** Opening DATA FOR PROCESSING block **

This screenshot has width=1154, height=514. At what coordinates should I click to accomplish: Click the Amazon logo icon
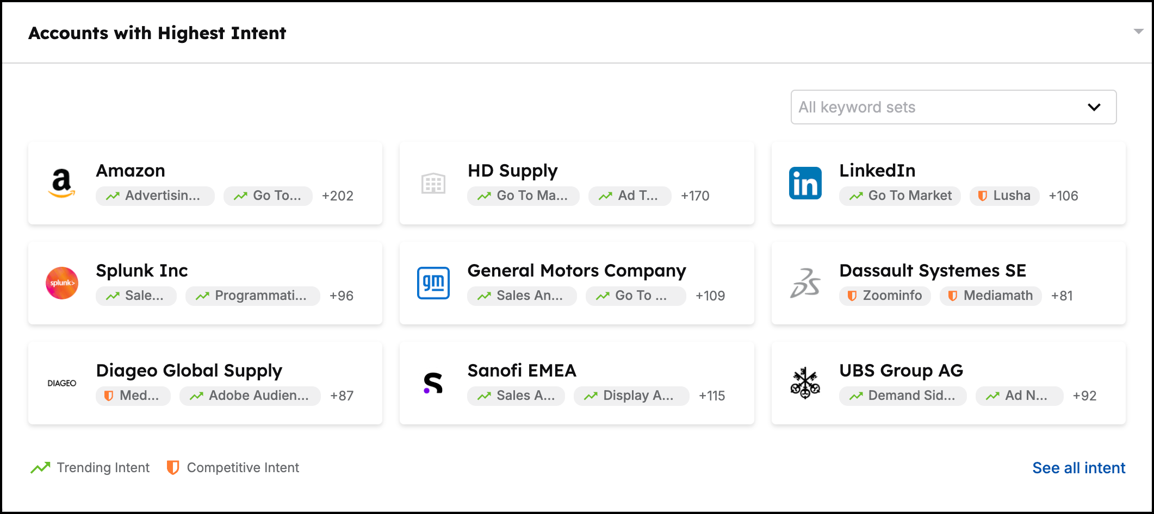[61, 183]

** Closing DATA FOR PROCESSING block **
** Opening DATA FOR PROCESSING block **

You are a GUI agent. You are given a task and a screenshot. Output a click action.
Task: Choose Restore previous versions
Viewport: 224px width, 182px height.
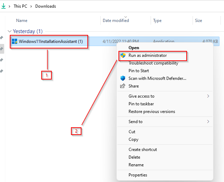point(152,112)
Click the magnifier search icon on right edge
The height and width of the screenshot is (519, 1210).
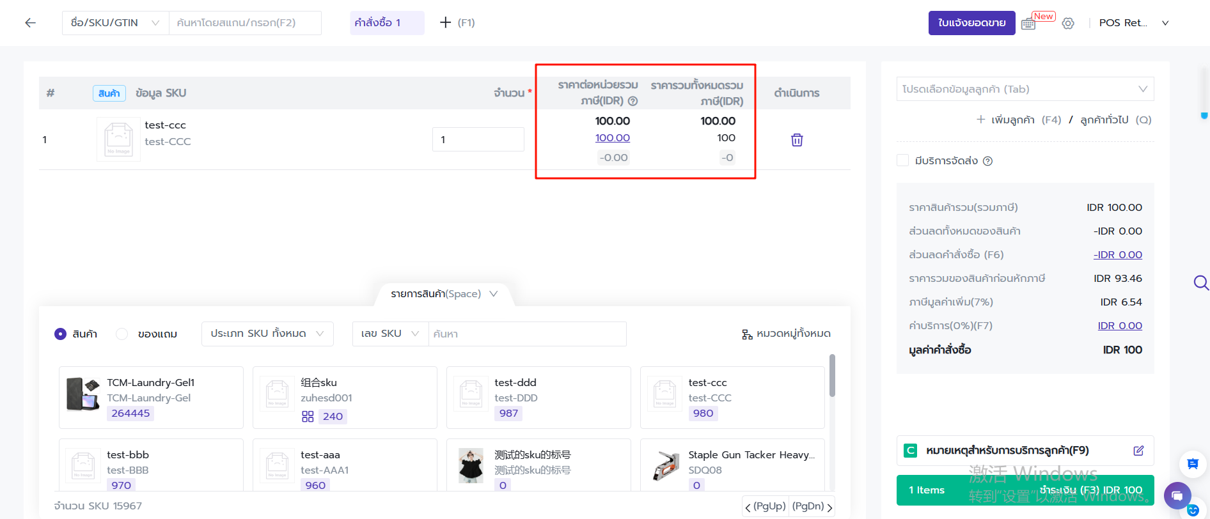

** Closing DATA FOR PROCESSING block **
** Opening DATA FOR PROCESSING block **

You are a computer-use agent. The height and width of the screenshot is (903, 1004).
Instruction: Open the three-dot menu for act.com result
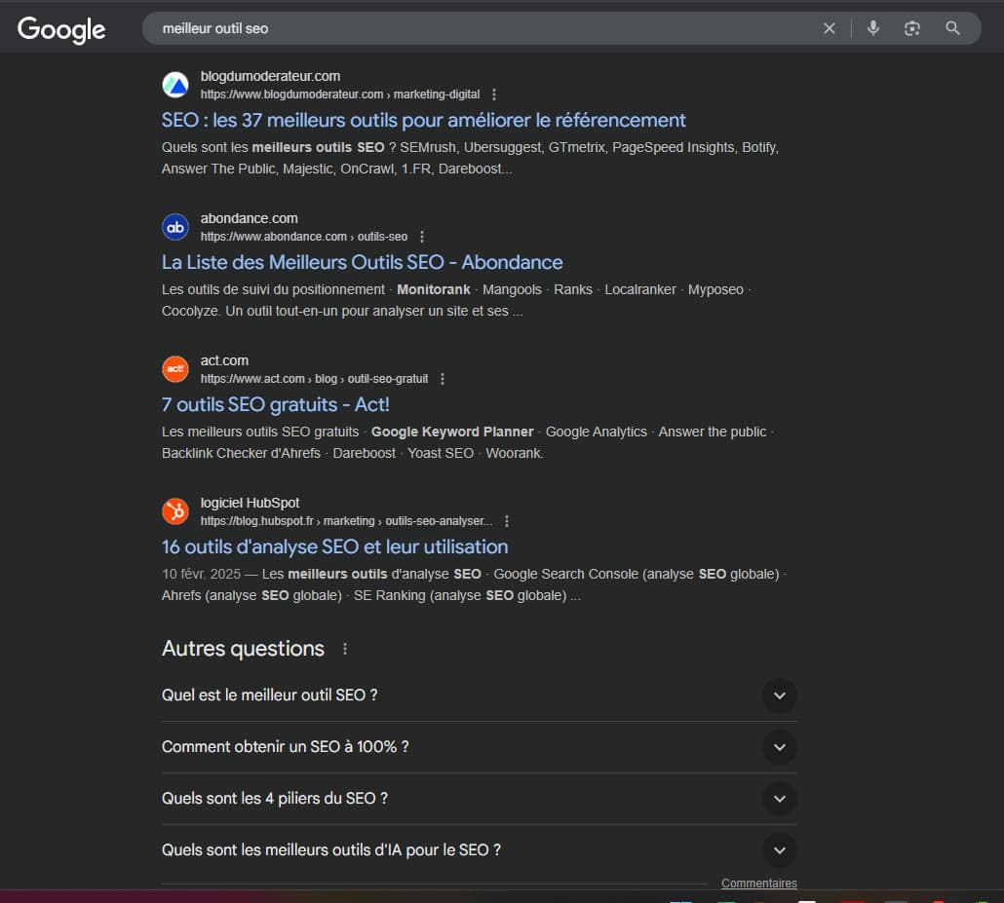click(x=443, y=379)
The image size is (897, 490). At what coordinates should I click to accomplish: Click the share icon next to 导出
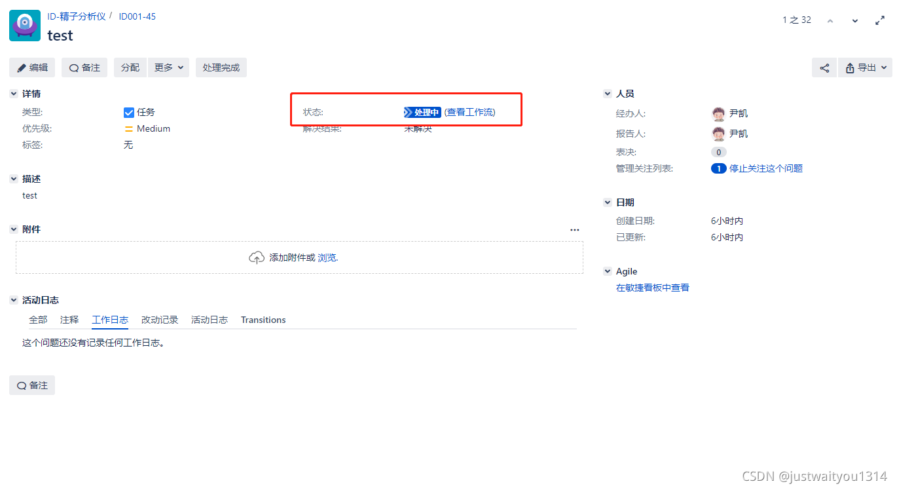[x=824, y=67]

** Closing DATA FOR PROCESSING block **

# TASK REQUIREMENTS:
Copy every line of the records above that holds the word "agent".

# SOLUTION TO THIS EXERCISE:
You are a GUI agent. You are given a task and a screenshot. Output a click action.
You are a computer-use agent. The height and width of the screenshot is (903, 1004).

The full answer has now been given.